This article presents a comprehensive analysis of the AmCache artifact, allowing readers to better understand its inner workings. In addition, we present a new tool named “AmCache-EvilHunter“, which can be used by any professional to easily parse the Amcache.hve file and extract IOCs. The tool is also able to query the aforementioned intelligence feeds to check for malicious file detections, this level of built-in automation reduces manual effort and speeds up threat detection, which is of significant value for analysts and responders.

The importance of evidence of execution

Evidence of execution is fundamentally important in digital forensics and incident response, since it helps investigators reconstruct how the system was used during an intrusion. Artifacts such as Prefetch, ShimCache, and UserAssist offer clues about what was executed. AmCache is also a robust artifact for evidencing execution, preserving metadata that indicates a file’s presence and execution, even if the file has been deleted or modified. An advantage of AmCache over other Windows artifacts is that unlike them, it stores the file hash, which is immensely useful for analysts, as it can be used to hunt malicious files across the network, increasing the likelihood of fully identifying, containing, and eradicating the threat.

Introduction to AmCache

Application Activity Cache (AmCache) was first introduced in Windows 7 and fully leveraged in Windows 8 and beyond. Its purpose is to replace the older RecentFileCache.bcf in newer systems. Unlike its predecessor, AmCache includes valuable forensic information about program execution, executed binaries and loaded drivers.

This artifact is stored as a registry hive file named Amcache.hve in the directory C:\Windows\AppCompat\Programs.
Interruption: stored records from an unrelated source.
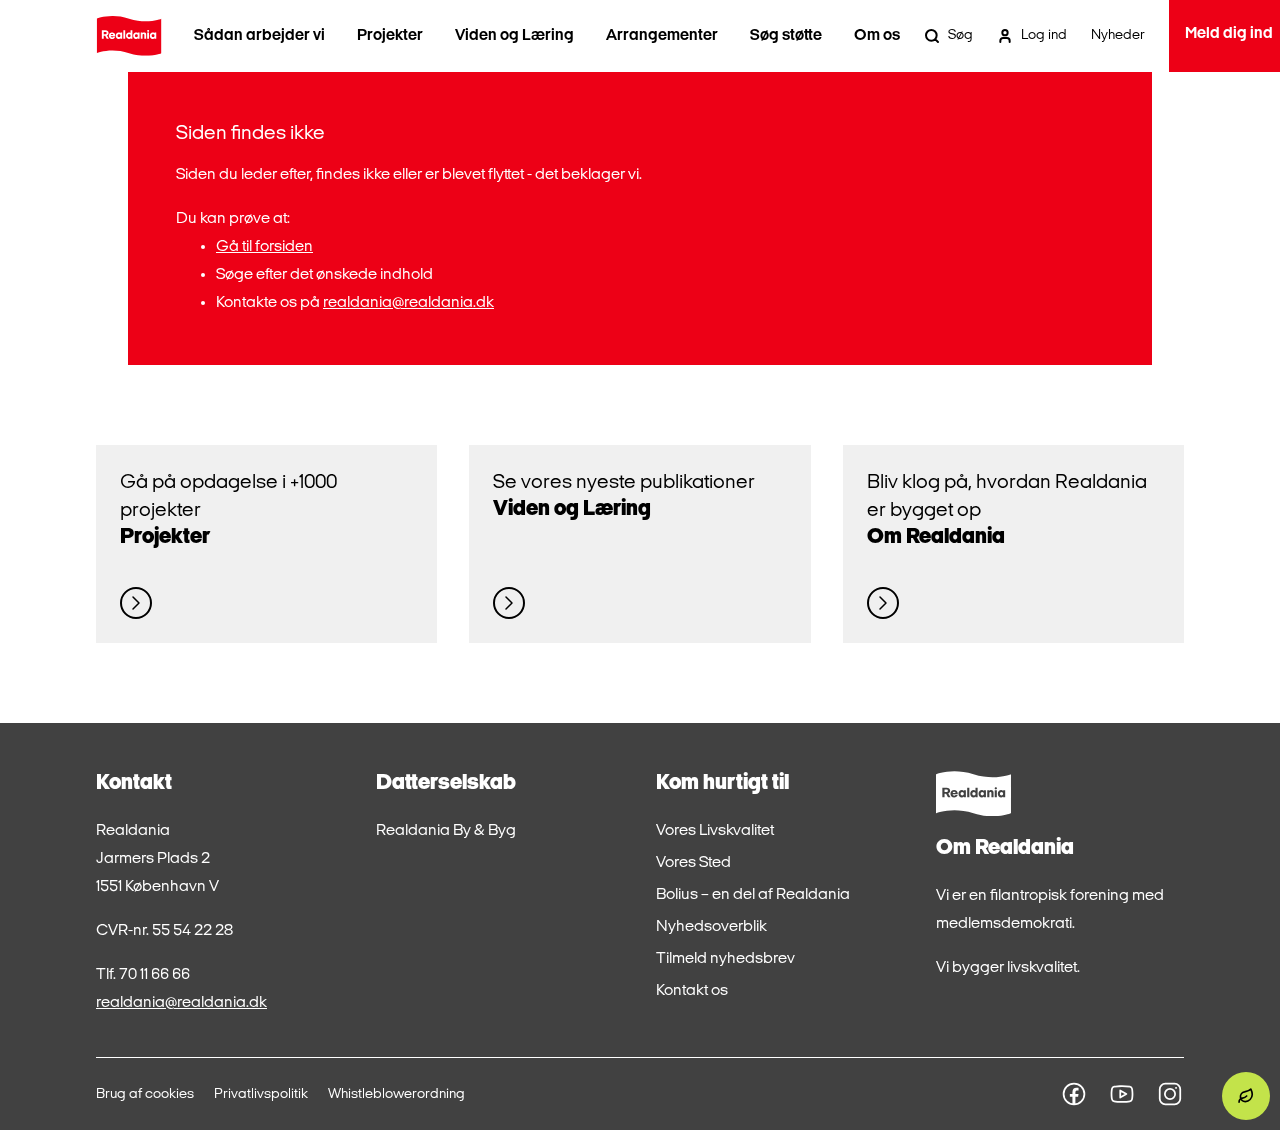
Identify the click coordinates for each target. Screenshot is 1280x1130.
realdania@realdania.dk (408, 303)
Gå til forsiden (264, 247)
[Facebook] (1074, 1094)
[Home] (129, 36)
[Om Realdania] (883, 603)
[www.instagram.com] (1170, 1094)
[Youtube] (1122, 1094)
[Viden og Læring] (509, 603)
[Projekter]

The metadata stored in this file includes file paths, publisher data, compilation timestamps, file sizes, and SHA-1 hashes.
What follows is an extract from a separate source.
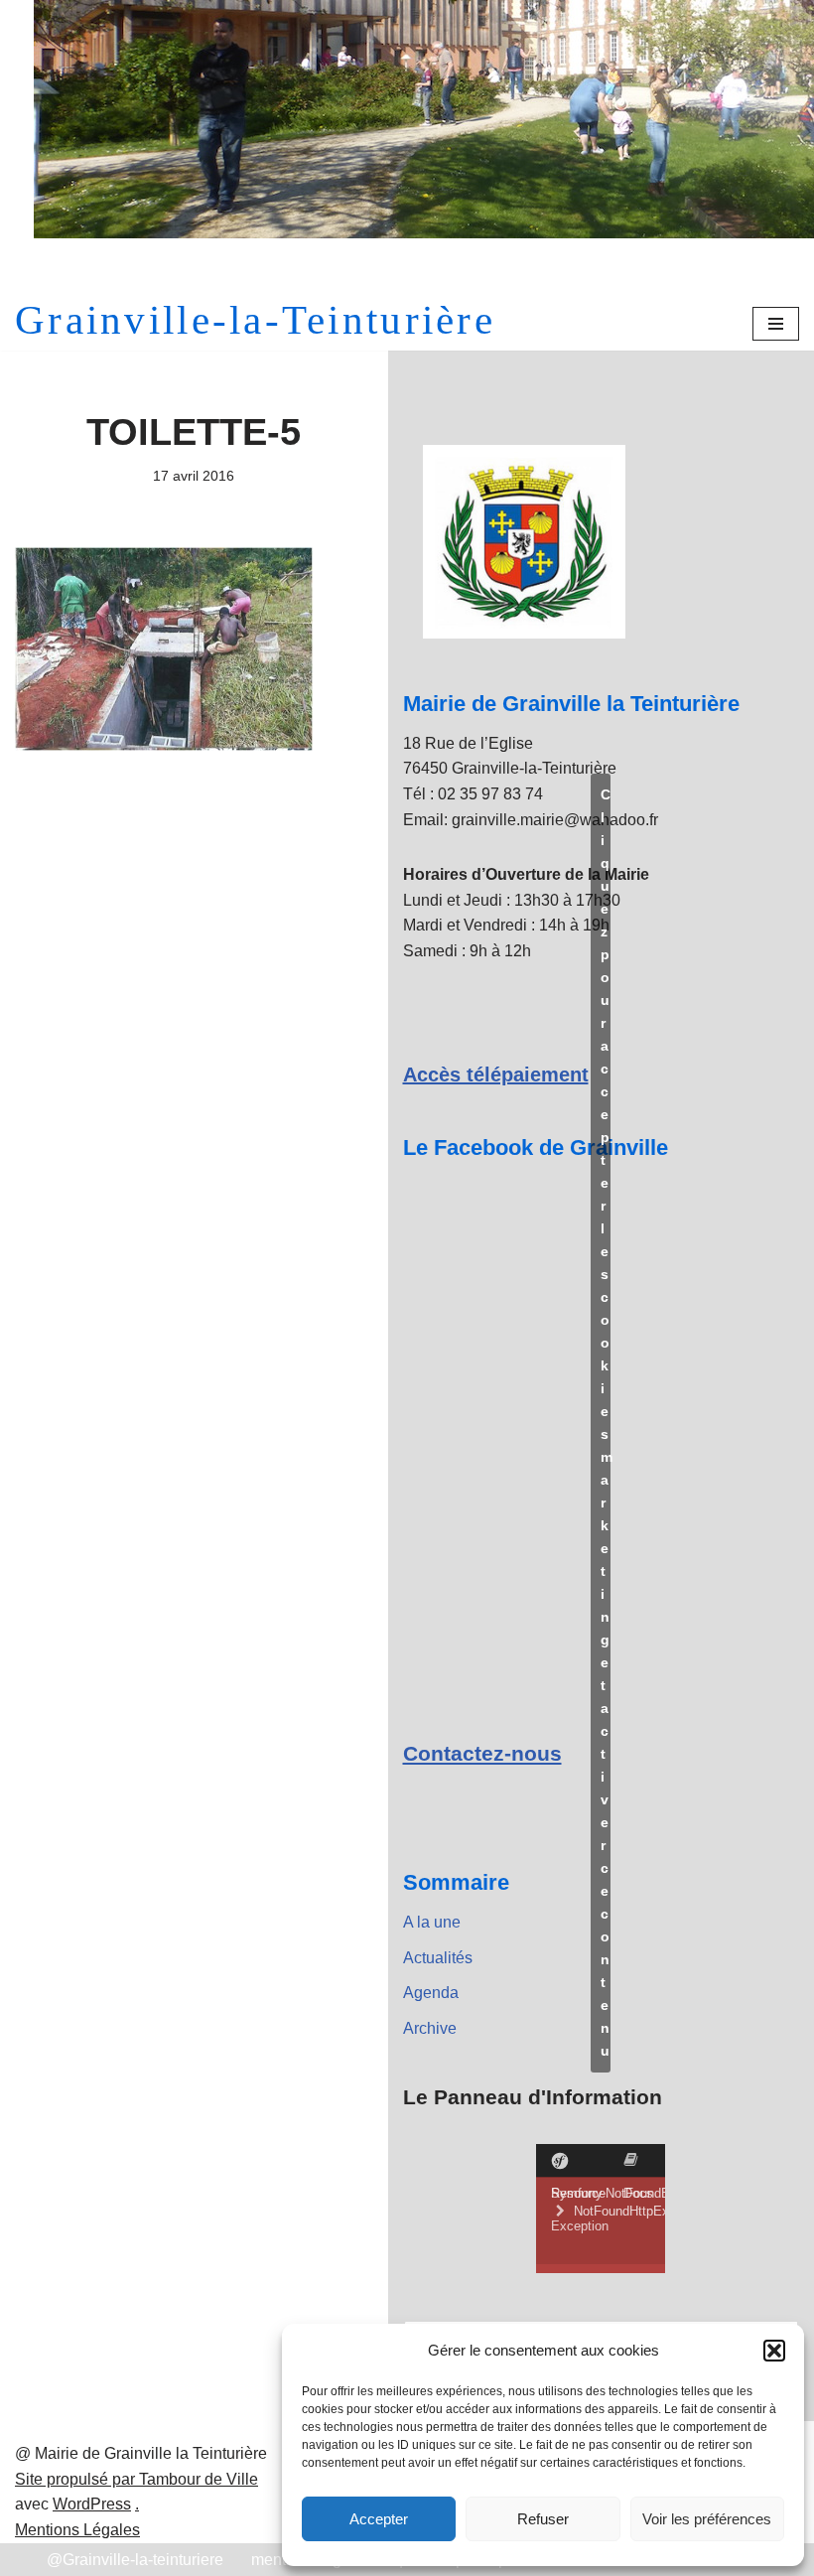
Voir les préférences (706, 2518)
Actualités (438, 1957)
It is important to highlight that the AmCache format does not depend on the operating system version, but rather on the version of the libraries (DLLs) responsible for filling the cache. In this way, even Windows systems with different patch levels could have small differences in the structure of the AmCache files. The known libraries used for filling this cache are stored under %WinDir%\System32 with the following names:

  • aecache.dll
  • aeevts.dll
  • aeinv.dll
  • aelupsvc.dll
  • aepdu.dll
  • aepic.dll

It is worth noting that this artifact has its peculiarities and limitations. The AmCache computes the SHA-1 hash over only the first 31,457,280 bytes (≈31 MB) of each executable, so comparing its stored hash online can fail for files exceeding this size. Furthermore, Amcache.hve is not a true execution log: it records files in directories scanned by the Microsoft Compatibility Appraiser, executables and drivers copied during program execution, and GUI applications that required compatibility shimming. Only the last category reliably indicates actual execution. Items in the first two groups simply confirm file presence on the system, with no data on whether or when they ran.
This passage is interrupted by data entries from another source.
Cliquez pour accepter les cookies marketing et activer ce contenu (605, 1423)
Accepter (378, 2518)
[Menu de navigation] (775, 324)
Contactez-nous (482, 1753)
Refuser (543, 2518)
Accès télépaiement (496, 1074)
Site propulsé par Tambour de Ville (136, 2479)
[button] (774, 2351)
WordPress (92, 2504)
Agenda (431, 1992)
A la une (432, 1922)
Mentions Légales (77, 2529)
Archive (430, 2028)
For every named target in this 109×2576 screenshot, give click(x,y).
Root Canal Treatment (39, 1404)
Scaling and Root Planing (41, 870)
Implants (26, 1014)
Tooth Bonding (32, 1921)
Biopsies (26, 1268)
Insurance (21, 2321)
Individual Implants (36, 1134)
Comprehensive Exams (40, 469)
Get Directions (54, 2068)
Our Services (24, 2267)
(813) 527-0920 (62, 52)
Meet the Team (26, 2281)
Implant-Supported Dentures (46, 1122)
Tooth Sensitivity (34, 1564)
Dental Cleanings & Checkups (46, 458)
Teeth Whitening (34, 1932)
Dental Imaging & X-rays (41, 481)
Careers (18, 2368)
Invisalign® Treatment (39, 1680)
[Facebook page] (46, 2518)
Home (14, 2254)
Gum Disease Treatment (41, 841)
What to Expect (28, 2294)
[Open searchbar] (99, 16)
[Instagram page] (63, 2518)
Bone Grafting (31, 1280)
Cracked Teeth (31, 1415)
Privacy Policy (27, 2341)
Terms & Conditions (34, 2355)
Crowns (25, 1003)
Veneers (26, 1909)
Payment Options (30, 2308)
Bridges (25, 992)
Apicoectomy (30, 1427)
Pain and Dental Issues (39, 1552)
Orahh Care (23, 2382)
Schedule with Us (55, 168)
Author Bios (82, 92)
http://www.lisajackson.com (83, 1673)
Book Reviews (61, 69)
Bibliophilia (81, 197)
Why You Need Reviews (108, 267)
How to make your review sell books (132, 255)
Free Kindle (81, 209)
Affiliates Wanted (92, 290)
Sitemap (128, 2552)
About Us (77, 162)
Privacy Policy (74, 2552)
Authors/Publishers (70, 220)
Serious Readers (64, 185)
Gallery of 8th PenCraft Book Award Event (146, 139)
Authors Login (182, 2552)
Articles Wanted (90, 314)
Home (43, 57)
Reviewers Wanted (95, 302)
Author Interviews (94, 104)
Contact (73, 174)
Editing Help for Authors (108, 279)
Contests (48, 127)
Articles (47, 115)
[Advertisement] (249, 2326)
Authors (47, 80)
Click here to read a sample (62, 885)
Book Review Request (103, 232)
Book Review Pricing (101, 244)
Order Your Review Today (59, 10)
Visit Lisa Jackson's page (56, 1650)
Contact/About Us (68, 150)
In the same directory, we can find additional LOG files used to ensure Amcache.hve consistency and recovery operations:

  • C:\Windows\AppCompat\Programs\Amcache.hve.*LOG1
  • C:\Windows\AppCompat\Programs\Amcache.hve.*LOG2

The Amcache.hve file can be collected from a system for forensic analysis using tools like Aralez, Velociraptor, or Kape.

Amcache.hve structure

The Amcache.hve file is a Windows Registry hive in REGF format; it contains multiple subkeys that store distinct classes of data. A simple Python parser can be implemented to iterate through Amcache.hve and present its keys:

#!/usr/bin/env python3

import sys
from Registry.Registry import Registry

hive = Registry(str(sys.argv[1]))
root = hive.open("Root")

for rec in root.subkeys():
    print(rec.name())

The result of this parser when executed is:

AmCache keys

AmCache keys

From a DFIR perspective, the keys that are of the most interest to us are InventoryApplicationFile, InventoryApplication, InventoryDriverBinary, and InventoryApplicationShortcut, which are described in detail in the following subsections.

InventoryApplicationFile

The InventoryApplicationFile key is essential for tracking every executable discovered on the system. Under this key, each executable is represented by its own uniquely named subkey, which stores the following main metadata:

  • ProgramId: a unique hash generated from the binary name, version, publisher, and language, with some zeroes appended to the beginning of the hash
  • FileID: the SHA-1 hash of the file, with four zeroes appended to the beginning of the hash
  • LowerCaseLongPath: the full lowercase path to the executable
  • Name: the file base name without the path information
  • OriginalFileName: the original filename as specified in the PE header’s version resource, indicating the name assigned by the developer at build time
  • Publisher: often used to verify if the source of the binary is legitimate. For malware, this subkey is usually empty
  • Version: the specific build or release version of the executable
  • BinaryType: indicates whether the executable is a 32-bit or 64-bit binary
  • ProductName: the ProductName field from the version resource, describing the broader software product or suite to which the executable belongs
  • LinkDate: the compilation timestamp extracted from the PE header
  • Size: the file size in bytes
  • IsOsComponent: a boolean flag that specifies whether the executable is a built-in OS component or a third-party application/library

With some tweaks to our original Python parser, we can read the information stored within this key:

#!/usr/bin/env python3

import sys
from Registry.Registry import Registry

hive = Registry(sys.argv[1])
root = hive.open("Root")

subs = {k.name(): k for k in root.subkeys()}
parent = subs.get("InventoryApplicationFile")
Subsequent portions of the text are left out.